135. A surface mining permit is effective for five years. Thereafter, the permit must be renewed. At the time of renewal, notice of the application is required and the Department’s Director may order a public hearing. After a public hearing, the Director must issue written findings. IC 14-34-4-1; 14-34-4-6 and IC 14-34-4-11.
136. Following the application renewal process, the Director will issue a renewal permit unless findings are made by the Director that any of the following exist:
(1) The terms and conditions of the existing permit were not satisfactorily met.
(2) The present surface coal mining and reclamation operation does not comply with IC 14-34-10[5].
(3) The renewal request substantially jeopardizes the operator's continuing responsibility on existing permit areas.
(4) The operator has not provided evidence that the performance bond in effect for the operation will continue in full force and effect for a renewal requested in the application as well as an additional bond the director requires under IC 14-34-6.
(5) The permittee has not provided the director with required additional revised or updated information.
IC 14-34-5-4(b).
137. Permit #S-374 is currently in the renewal process. An application to renew the Permit was filed with DOR and the Petitioner received specific notice of the application and the opportunity to object. UM-MSJ, Exhibits 24 and 26.

____________

Task objective: Reproduce verbatim the section of the permit renewal passage that begins at "135. A surface" and ends at "and IC 14-34-4-11.".

Data section:
____________

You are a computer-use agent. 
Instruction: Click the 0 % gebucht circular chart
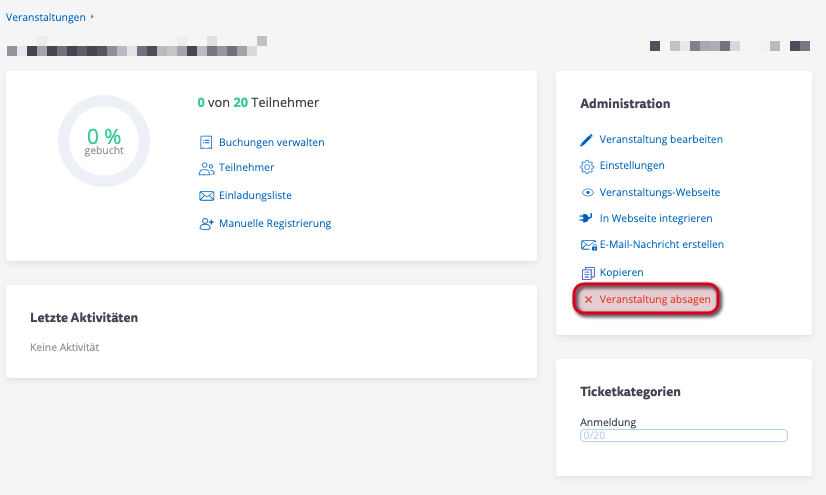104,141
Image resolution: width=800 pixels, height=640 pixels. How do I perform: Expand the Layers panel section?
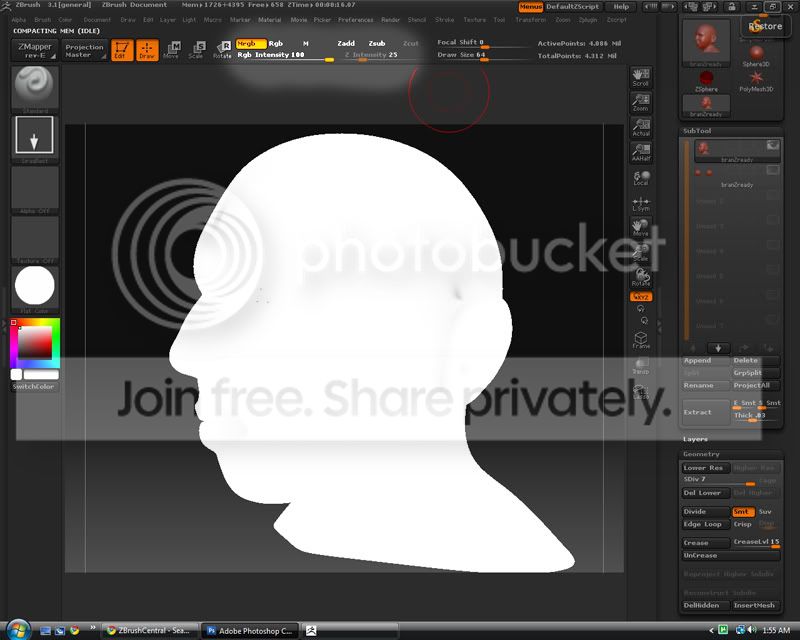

____________

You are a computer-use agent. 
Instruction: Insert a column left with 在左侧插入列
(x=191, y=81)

____________

Written response:
135. A surface mining permit is effective for five years. Thereafter, the permit must be renewed. At the time of renewal, notice of the application is required and the Department’s Director may order a public hearing. After a public hearing, the Director must issue written findings. IC 14-34-4-1; 14-34-4-6 and IC 14-34-4-11.